The changes are happening because the district is opening two new elementary schools next year and making shifts to reduce elementary class sizes.
Parts of the current Cottonwood territory, for example, will move to the new Elementary #16 under the changes. Some Ridge View and Sunset View territory also will move to that new school.
We tried to meet what people expressed as their needs and concerns around the boundaries. I think we’ve met most everybody’s needs.
Greg Fancher, assistant superintendent of elementary education
The district has drawn up a map of the new boundaries, available at ksd.org.
The boundary changes don’t affect the district’s middle or high schools.
Elementary #16 is under construction in Clearwater Creek. It’s being paid for with a mix of funds, including from a district bond and from a $51 million state grant for K-3 class size reduction.

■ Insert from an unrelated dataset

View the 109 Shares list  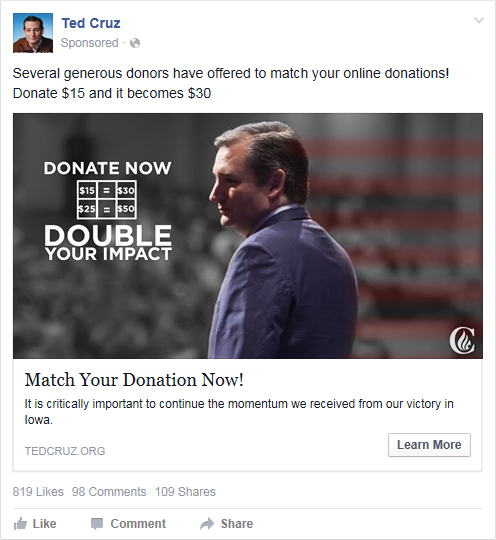tap(185, 491)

That class size grant is covering the district’s second new elementary school, being built at the old Desert Hills Middle School site.
That school — known for now as Dual Language Elementary #17 — will house the district’s dual language program, currently at Edison and Hawthorne elementaries.
With the new schools and the boundary changes, the district will be on track to hit its K-3 class size target next year on the west side of the district. The aim is to have no more than 20 students per class.
An addition at Amistad Elementary also is coming down the pike in 2019, which will help Kennewick get to that K-3 class size goal districtwide.
Like the new dual language school, the Amistad addition is being paid for with the state grant, which was awarded last year.
Fancher said the boundary revision process was smooth and productive. “We really appreciate our community. It’s the way public discourse should be,” he said.
Kennewick School District is the largest in the Tri-Cities, with about 18,900 students.
It’s seen steady enrollment growth in recent years, gaining about 2,000 students since 2013-14.
Later this month, the district will send out letters notifying K-8 students of the school they’ll attend next year. Students living outside a school’s boundaries may apply for a transfer, with priority given to incoming fifth-graders who want to stay in their school, current district students and finally out-of-district students.
The district is inviting the community to help pick the names, mascots and colors of the two new elementary schools. Suggestions may be submitted at ksd.org and are due by Nov. 17.